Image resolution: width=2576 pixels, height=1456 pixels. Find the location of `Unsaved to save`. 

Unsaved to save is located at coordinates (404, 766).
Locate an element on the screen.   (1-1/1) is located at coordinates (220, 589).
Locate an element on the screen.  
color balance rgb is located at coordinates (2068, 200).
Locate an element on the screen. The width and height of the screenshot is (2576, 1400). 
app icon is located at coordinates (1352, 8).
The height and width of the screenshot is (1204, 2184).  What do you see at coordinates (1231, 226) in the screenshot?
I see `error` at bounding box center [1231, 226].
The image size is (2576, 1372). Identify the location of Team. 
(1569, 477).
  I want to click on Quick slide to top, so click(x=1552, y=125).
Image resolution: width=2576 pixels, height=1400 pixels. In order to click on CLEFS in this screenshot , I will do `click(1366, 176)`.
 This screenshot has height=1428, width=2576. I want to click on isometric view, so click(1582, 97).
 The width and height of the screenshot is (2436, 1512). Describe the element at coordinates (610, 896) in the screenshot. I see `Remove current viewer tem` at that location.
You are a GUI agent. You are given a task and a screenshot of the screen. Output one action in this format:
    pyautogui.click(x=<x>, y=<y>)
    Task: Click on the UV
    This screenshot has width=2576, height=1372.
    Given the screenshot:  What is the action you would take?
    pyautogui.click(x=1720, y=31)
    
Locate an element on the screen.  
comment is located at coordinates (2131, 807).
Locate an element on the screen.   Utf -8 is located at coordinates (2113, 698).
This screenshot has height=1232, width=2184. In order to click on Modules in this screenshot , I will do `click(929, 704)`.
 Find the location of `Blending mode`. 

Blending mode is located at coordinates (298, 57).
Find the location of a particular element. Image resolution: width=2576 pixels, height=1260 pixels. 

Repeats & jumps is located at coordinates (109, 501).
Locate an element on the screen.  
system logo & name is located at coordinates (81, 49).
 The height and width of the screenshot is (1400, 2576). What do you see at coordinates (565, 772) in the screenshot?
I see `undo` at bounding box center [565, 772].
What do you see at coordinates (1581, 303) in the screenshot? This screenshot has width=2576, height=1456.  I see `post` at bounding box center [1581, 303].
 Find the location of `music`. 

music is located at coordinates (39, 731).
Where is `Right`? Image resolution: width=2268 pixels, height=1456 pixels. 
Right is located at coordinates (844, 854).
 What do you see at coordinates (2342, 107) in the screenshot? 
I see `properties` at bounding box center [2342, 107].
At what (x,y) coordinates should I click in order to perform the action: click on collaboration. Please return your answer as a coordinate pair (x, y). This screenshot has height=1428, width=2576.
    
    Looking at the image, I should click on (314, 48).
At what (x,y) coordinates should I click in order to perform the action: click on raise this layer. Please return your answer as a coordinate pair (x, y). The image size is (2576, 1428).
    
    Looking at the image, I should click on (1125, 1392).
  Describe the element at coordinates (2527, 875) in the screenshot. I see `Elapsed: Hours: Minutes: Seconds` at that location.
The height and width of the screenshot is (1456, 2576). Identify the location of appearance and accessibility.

******************************

• To do:
Please copy out all of the records above word for word, changing nothing.

• Written solution:
Image resolution: width=2576 pixels, height=1456 pixels. Find the location of `Unsaved to save`. 

Unsaved to save is located at coordinates (404, 766).
Locate an element on the screen.   (1-1/1) is located at coordinates (220, 589).
Locate an element on the screen.  
color balance rgb is located at coordinates (2068, 200).
Locate an element on the screen. The width and height of the screenshot is (2576, 1400). 
app icon is located at coordinates (1352, 8).
The height and width of the screenshot is (1204, 2184).  What do you see at coordinates (1231, 226) in the screenshot?
I see `error` at bounding box center [1231, 226].
The image size is (2576, 1372). Identify the location of Team. 
(1569, 477).
  I want to click on Quick slide to top, so click(x=1552, y=125).
Image resolution: width=2576 pixels, height=1400 pixels. In order to click on CLEFS in this screenshot , I will do `click(1366, 176)`.
 This screenshot has height=1428, width=2576. I want to click on isometric view, so click(1582, 97).
 The width and height of the screenshot is (2436, 1512). Describe the element at coordinates (610, 896) in the screenshot. I see `Remove current viewer tem` at that location.
You are a GUI agent. You are given a task and a screenshot of the screen. Output one action in this format:
    pyautogui.click(x=<x>, y=<y>)
    Task: Click on the UV
    This screenshot has width=2576, height=1372.
    Given the screenshot:  What is the action you would take?
    pyautogui.click(x=1720, y=31)
    
Locate an element on the screen.  
comment is located at coordinates (2131, 807).
Locate an element on the screen.   Utf -8 is located at coordinates (2113, 698).
This screenshot has height=1232, width=2184. In order to click on Modules in this screenshot , I will do `click(929, 704)`.
 Find the location of `Blending mode`. 

Blending mode is located at coordinates (298, 57).
Find the location of a particular element. Image resolution: width=2576 pixels, height=1260 pixels. 

Repeats & jumps is located at coordinates (109, 501).
Locate an element on the screen.  
system logo & name is located at coordinates (81, 49).
 The height and width of the screenshot is (1400, 2576). What do you see at coordinates (565, 772) in the screenshot?
I see `undo` at bounding box center [565, 772].
What do you see at coordinates (1581, 303) in the screenshot? This screenshot has width=2576, height=1456.  I see `post` at bounding box center [1581, 303].
 Find the location of `music`. 

music is located at coordinates (39, 731).
Where is `Right`? Image resolution: width=2268 pixels, height=1456 pixels. 
Right is located at coordinates (844, 854).
 What do you see at coordinates (2342, 107) in the screenshot? 
I see `properties` at bounding box center [2342, 107].
At what (x,y) coordinates should I click in order to perform the action: click on collaboration. Please return your answer as a coordinate pair (x, y). This screenshot has height=1428, width=2576.
    
    Looking at the image, I should click on (314, 48).
At what (x,y) coordinates should I click in order to perform the action: click on raise this layer. Please return your answer as a coordinate pair (x, y). The image size is (2576, 1428).
    
    Looking at the image, I should click on (1125, 1392).
  Describe the element at coordinates (2527, 875) in the screenshot. I see `Elapsed: Hours: Minutes: Seconds` at that location.
The height and width of the screenshot is (1456, 2576). Identify the location of appearance and accessibility.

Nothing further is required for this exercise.